Floodplane 1 | Page 37

She stacked the golden apples in a circle as a base, and then layered the other apples randomly on top. It was striking to me that she had no thought in putting the golden apples on the bottom. It was striking because I thought how easy it was for her to arrange the apples in this manner, that it was second nature, an unconscious placement. The way the apples were arranged appeared to me like the roles of the genders in society. Woman is clearly being made responsible for holding up the many. She’s being rested upon and the structure of the pile affords for those on top to forget the significance of the golden ones underneath.

I bought two golden apples that day and sat at a wooden bench pushed against the brick façade of the bakery, right underneath the storefront window, and held onto the last passing moments of the sunset. I popped one whole apple into my mouth and chewed until the last of the almond graininess no longer clung to my teeth. Inside my gut the golden apple pressed into a cider of epiphany and revolution. The metaphoric seeds from the apple grew a tree of knowledge inside me to proportions wide and strong. On three branches of this giant tree of thought were my three children. One daughter, one son, one

son. I imagined my sons eating regular apples, maybe one green and the other red. They looked content; their legs hanging over their own branch lazily swinging back and forth with a gentle breeze tickling their toes. I saw my daughter stiffly eating a golden apple. I saw how heavy it was in her hands, how it weighed down her jaw as she tried to bite and chew. I wanted to tell her I’m sorry. I wanted to apologize for the burden compressing her because of her gender. I’m saddened that probably even in her lifetime she will be

considered less than a man. In this uncertain world I cannot guarantee she won’t face the same amount of patriarchal overload as my mother-in-law and me and every woman ever in existence has ever been affronted with. This leaves me with a sense of despair, a sense of helplessness that things are unable to change, that woman’s subjugation will always be subconsciously perpetrated by man.

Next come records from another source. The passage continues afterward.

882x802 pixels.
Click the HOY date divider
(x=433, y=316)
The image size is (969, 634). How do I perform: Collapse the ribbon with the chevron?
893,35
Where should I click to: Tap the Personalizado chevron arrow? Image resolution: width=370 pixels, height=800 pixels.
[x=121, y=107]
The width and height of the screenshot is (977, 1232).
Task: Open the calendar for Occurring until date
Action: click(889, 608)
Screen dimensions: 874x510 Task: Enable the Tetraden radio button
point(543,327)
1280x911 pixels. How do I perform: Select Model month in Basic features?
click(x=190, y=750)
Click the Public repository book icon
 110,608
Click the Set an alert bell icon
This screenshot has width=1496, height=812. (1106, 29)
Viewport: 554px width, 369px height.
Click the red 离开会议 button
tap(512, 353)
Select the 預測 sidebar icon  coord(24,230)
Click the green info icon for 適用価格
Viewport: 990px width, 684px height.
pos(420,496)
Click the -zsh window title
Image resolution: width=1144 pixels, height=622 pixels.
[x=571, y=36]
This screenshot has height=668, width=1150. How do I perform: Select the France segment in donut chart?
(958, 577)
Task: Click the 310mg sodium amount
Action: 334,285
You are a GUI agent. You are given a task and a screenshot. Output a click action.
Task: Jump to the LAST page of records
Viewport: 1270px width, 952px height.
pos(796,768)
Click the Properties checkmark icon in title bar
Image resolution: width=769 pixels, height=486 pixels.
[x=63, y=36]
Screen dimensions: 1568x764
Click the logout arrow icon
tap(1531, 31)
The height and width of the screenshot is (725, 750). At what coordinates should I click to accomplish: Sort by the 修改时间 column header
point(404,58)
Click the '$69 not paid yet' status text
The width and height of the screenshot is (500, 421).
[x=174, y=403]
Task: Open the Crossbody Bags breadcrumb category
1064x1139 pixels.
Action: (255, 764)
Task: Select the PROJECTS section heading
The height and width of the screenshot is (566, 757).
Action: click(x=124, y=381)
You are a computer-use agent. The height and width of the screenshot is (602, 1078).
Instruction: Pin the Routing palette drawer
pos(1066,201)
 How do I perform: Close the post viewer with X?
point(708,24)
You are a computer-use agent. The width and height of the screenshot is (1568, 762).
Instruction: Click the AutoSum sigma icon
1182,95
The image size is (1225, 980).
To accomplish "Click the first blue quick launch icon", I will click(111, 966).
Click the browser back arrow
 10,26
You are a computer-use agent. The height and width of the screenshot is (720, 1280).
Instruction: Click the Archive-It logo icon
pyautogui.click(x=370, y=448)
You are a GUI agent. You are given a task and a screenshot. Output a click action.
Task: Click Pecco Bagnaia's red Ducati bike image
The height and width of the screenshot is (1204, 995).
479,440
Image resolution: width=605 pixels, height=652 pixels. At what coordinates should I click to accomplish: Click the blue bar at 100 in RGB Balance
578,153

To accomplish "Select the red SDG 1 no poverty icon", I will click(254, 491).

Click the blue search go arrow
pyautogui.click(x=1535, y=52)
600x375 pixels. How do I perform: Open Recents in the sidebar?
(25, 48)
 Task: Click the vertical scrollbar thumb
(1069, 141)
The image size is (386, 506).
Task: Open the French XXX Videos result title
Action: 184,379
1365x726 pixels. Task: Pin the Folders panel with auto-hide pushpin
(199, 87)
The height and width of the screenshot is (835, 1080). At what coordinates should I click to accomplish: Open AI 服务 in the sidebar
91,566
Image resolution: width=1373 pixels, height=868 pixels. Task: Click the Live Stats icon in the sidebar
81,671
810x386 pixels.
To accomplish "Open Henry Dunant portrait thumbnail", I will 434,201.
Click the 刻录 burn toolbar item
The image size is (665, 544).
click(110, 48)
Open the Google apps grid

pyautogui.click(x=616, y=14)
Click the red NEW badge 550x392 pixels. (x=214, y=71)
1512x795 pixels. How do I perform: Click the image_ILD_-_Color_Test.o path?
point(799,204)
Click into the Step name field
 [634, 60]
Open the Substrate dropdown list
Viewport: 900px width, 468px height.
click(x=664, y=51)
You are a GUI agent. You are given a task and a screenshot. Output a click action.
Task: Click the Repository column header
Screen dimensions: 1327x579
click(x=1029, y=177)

As I was sitting at my computer writing this and pondering the ways of our

gendered culture, I felt compelled to walk down the hallway to look in on my daughter while she slept. She was wrapped like a pupa in her purple comforter, her hair matted to her face with saliva. I tripped over the theories milling around in my head and wondered if I felt this way, if I felt this strongly about woman as God merely because I was one myself.